I got up and hunted for my tobacco. "The devil with you, Knowlton, is that every time I begin to imagine everything is all right, you have some infernal new anxiety to thrust under my nose."

"Shove your pipe under it instead and shut up," he laughed. "That's life, my boy. You can't sit it out in a rocking chair. If you try, they take away the front porch from under you when you aren't looking."

I filled my pipe and studied Knowlton's face as I did so. It came to me with a start that I had been taking him for granted for several months now. I no longer analysed him, or tried to, as I had done at first. Suppose Knowlton was not himself on the square and I had been careless? The idea was disturbing. There he sat, characteristically enough, with his legs crossed, the tips of his fingers together, a big cigar in his mouth, and his sharp eyes puckered at the corners with crows' feet. He was oblivious to my scrutiny, for he was turning over the new proposition in his mind. He could day dream in arithmetic as a poet could upon hearing the song of a lark. His face was hard, but there was a rugged honesty in it, a touch of the old Scots' stock from which he sprang, with the superimposed keenness and alertness of the trail-following American. Besides, I remembered his confidences to me that Christmas Eve out at the country club. He too was a sentimentalist—and such as we, who are sentimentalists, are apt to be dishonest only to ourselves or to those we love; the money form of dishonesty is abhorrent to an emotional man. Knowlton was of the common type who masked deep feeling by an outward hard glamour of efficiency. I must have gone on too long staring at him, for he suddenly turned around with a slight narrowing of the eyes.

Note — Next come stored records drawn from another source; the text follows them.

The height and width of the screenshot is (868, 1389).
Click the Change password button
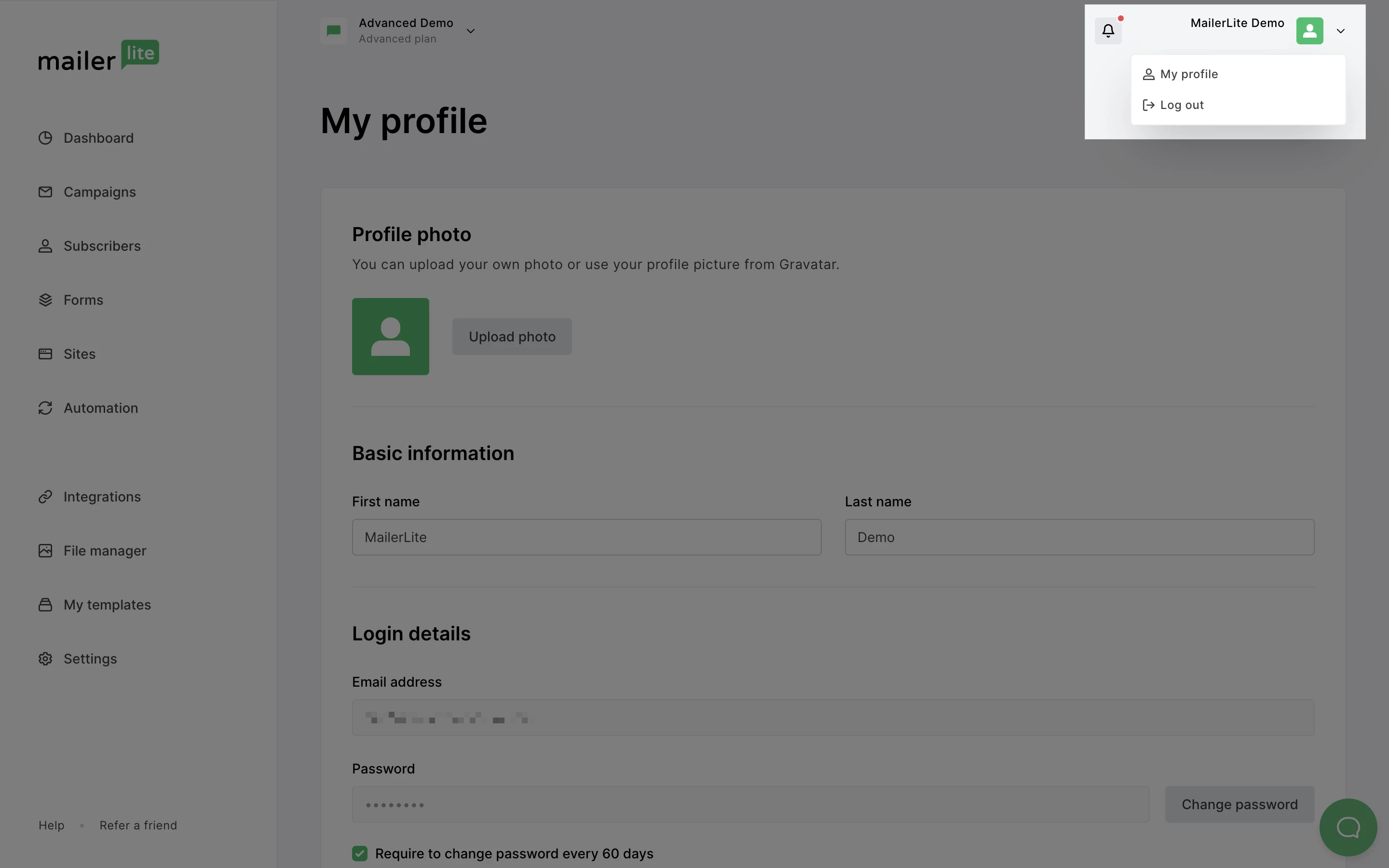1239,804
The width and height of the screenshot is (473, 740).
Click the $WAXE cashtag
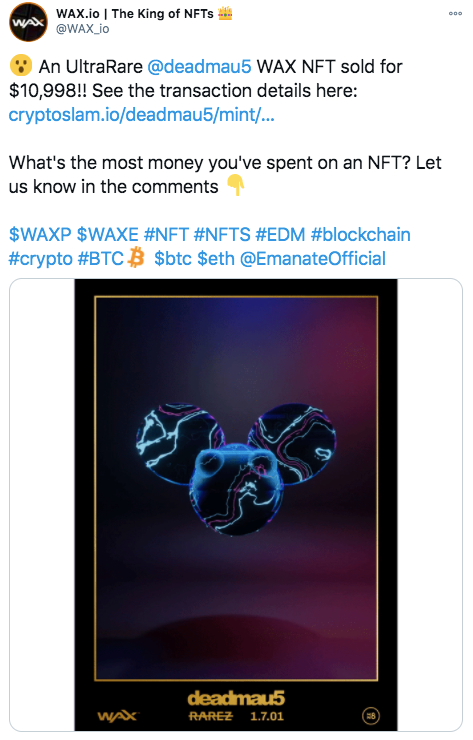[x=108, y=235]
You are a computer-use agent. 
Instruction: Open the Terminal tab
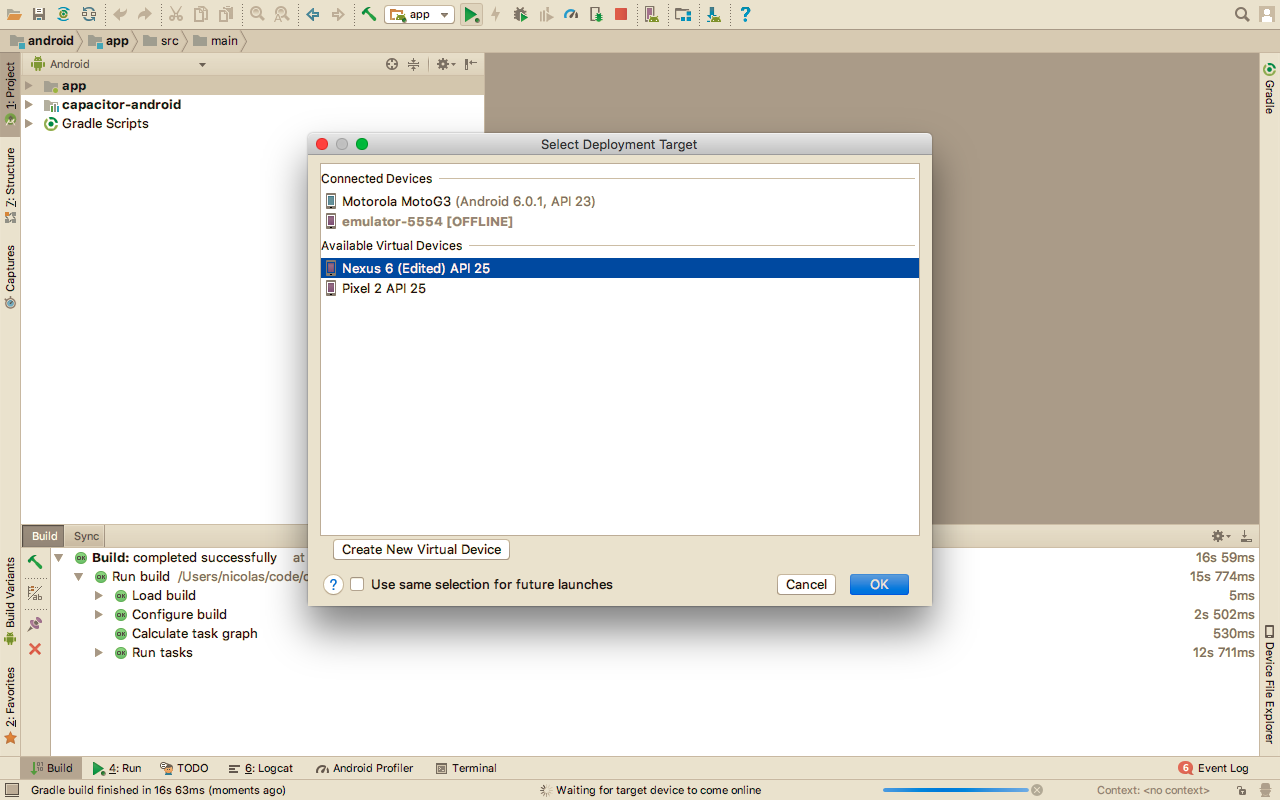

"Wondering if I am big enough for the job, Ted?" he asked casually, as he tried to remedy the faulty burning of his cigar. "I wondered it about you. It's only fair for you to have your turn," he went on.

"I don't know," I answered. "I don't know whether either of us is. It's a big responsibility we are starting out to face."

"Everything is. It's a responsibility to buy a basketful of hot dogs and sell them at a street corner. It might rain," he countered.

"I know," I laughed. "Hotspur said the same thing."

"Shakespeare again?"

I nodded. He suddenly laid down his cigar. "By God, Ted," he exclaimed, "were you thinking I might not be on the square?"

I hesitated for a second, puzzled. Either he was a very clever man, or—I did not know what to think.